** Start of Extract **

Hi,

Thanks, everybody, for your comments. I want to clarify that my concern is
not the ideas behind the changes (which are completely valid and valuable)
but that users are _forced_ to use the new approach even for simple
patterns. Walking through the peculiarities of RelRule.Config and
Immutables look pretty complicated to define a simple pattern like "A on
top of B".

The previous infrastructure with manually defined operand requirements is
still available via the RelOptRule, but some of the relevant methods are
deprecated, and the operand builder is hidden from the direct usage by the
Java visibility rules. What do you think if we refractor OperandBuilderImpl
and related classes to make them publicly available without the Config
object? This could allow for straightforward Rule construction without
RelRule.Config and static code-generation that could be used for the cases
when complex configuration is not needed, which is a common pattern for
physical rules in the downstream projects?

Regards,
Vladimir.

** End of Extract **

**Tasks**
• a. Please render this sentence from the message about rule configuration into Spanish: "The previous infrastructure with manually defined operand requirements is still available via the RelOptRule, but some of the relevant methods are deprecated, and the operand builder is hidden from the direct usage by the Java visibility rules."
• b. Reproduce word for word the part of the message about rule configuration starting with "but that users" and going on through "the downstream projects?".
Rely on the message alone.

** Start of Data **

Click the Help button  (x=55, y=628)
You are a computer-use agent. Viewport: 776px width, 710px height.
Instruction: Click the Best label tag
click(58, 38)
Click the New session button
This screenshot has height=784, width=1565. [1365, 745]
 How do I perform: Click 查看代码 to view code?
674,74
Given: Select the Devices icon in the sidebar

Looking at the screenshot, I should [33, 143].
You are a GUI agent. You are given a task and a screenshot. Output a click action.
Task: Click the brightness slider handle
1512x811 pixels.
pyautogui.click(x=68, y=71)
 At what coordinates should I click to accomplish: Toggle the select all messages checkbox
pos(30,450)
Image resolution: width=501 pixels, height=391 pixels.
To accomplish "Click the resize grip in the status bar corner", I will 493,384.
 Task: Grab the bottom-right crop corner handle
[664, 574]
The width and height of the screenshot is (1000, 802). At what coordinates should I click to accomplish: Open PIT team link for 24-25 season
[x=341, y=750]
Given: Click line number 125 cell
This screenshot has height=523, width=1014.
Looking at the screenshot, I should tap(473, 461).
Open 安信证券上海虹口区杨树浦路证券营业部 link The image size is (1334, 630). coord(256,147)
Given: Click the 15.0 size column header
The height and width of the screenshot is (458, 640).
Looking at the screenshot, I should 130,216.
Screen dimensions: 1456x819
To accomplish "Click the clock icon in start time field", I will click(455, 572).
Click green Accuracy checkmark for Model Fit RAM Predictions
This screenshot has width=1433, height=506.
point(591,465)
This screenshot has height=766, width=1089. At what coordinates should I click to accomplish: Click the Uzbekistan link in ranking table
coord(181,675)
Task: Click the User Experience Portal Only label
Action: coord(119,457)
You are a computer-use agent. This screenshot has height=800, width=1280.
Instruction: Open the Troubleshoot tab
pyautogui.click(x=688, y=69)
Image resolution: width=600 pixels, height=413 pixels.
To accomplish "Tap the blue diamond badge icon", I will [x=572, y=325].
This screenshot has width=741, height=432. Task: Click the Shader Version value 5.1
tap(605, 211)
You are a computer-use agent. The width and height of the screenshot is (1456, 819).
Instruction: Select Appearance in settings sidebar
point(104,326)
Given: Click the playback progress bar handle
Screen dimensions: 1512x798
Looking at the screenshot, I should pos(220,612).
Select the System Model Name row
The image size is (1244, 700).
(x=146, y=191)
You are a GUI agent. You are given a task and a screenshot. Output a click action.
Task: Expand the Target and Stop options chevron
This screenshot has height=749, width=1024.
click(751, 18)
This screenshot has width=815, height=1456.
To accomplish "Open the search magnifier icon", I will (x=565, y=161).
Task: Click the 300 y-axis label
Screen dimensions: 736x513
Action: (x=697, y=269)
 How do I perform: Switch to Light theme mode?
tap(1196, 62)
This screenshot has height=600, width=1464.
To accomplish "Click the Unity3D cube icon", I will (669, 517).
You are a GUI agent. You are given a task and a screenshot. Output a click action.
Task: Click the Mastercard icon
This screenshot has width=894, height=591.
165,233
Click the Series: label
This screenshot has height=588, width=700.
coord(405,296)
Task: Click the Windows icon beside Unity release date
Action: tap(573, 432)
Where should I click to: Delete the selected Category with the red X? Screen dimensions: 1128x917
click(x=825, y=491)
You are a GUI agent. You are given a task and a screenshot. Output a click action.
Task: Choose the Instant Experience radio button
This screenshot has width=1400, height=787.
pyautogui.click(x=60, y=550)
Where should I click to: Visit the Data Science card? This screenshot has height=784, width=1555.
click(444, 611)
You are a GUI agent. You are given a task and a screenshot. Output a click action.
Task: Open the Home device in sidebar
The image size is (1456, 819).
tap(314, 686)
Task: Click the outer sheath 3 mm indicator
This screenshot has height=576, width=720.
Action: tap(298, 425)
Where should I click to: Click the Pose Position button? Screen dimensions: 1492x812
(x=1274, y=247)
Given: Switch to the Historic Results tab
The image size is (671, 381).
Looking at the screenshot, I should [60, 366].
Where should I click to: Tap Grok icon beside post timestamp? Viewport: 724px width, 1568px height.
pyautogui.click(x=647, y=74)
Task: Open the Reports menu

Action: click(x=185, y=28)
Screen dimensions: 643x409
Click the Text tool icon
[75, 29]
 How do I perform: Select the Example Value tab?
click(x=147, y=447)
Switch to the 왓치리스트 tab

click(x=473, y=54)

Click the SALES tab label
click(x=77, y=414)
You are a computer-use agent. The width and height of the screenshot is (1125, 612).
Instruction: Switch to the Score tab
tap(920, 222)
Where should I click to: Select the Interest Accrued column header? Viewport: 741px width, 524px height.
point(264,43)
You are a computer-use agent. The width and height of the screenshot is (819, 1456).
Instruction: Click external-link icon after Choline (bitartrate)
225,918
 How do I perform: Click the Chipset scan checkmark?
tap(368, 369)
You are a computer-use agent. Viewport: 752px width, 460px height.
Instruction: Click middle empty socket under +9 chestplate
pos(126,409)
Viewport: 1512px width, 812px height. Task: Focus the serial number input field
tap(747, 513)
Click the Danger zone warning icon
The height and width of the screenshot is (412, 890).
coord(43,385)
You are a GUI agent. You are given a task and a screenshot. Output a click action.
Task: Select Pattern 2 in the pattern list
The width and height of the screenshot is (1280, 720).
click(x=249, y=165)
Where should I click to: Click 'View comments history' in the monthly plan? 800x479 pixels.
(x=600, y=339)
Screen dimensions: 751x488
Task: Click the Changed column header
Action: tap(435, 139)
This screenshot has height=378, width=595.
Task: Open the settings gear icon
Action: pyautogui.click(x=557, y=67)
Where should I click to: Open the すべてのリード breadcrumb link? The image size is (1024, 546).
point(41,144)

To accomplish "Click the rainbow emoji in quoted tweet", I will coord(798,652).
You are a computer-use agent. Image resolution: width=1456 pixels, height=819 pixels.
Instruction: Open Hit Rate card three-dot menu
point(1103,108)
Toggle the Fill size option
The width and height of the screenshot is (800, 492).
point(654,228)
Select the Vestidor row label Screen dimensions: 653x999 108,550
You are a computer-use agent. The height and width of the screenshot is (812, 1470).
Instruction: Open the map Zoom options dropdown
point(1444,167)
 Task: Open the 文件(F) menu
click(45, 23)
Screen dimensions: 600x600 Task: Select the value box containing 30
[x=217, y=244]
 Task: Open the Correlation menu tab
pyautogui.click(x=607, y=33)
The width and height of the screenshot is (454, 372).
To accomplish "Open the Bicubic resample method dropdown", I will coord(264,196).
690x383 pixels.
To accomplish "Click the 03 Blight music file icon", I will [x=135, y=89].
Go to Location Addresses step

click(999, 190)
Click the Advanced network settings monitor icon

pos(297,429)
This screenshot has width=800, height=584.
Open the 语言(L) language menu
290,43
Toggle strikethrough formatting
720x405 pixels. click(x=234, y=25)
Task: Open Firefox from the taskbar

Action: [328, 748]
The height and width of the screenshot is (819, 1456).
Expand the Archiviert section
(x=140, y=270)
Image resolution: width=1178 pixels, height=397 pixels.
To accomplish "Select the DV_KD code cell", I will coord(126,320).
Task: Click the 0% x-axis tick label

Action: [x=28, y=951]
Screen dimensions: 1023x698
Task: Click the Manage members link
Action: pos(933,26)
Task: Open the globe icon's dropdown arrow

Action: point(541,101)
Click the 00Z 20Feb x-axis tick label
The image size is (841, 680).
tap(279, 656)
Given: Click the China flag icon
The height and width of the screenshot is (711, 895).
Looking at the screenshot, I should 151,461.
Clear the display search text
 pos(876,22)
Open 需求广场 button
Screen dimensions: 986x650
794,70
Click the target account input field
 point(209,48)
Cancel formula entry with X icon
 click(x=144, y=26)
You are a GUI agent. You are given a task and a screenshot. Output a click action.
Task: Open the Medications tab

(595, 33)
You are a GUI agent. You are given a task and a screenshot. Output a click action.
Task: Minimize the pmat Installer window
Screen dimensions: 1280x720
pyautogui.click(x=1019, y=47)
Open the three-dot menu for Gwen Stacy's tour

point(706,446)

** End of Data **

**Answers to the exercise**
• a. La infraestructura anterior, con requisitos de operandos definidos manualmente, sigue disponible a través de RelOptRule, pero algunos de los métodos pertinentes están en desuso y el constructor de operandos queda oculto al uso directo por las reglas de visibilidad de Java.

• b.
but that users are _forced_ to use the new approach even for simple
patterns. Walking through the peculiarities of RelRule.Config and
Immutables look pretty complicated to define a simple pattern like "A on
top of B".

The previous infrastructure with manually defined operand requirements is
still available via the RelOptRule, but some of the relevant methods are
deprecated, and the operand builder is hidden from the direct usage by the
Java visibility rules. What do you think if we refractor OperandBuilderImpl
and related classes to make them publicly available without the Config
object? This could allow for straightforward Rule construction without
RelRule.Config and static code-generation that could be used for the cases
when complex configuration is not needed, which is a common pattern for
physical rules in the downstream projects?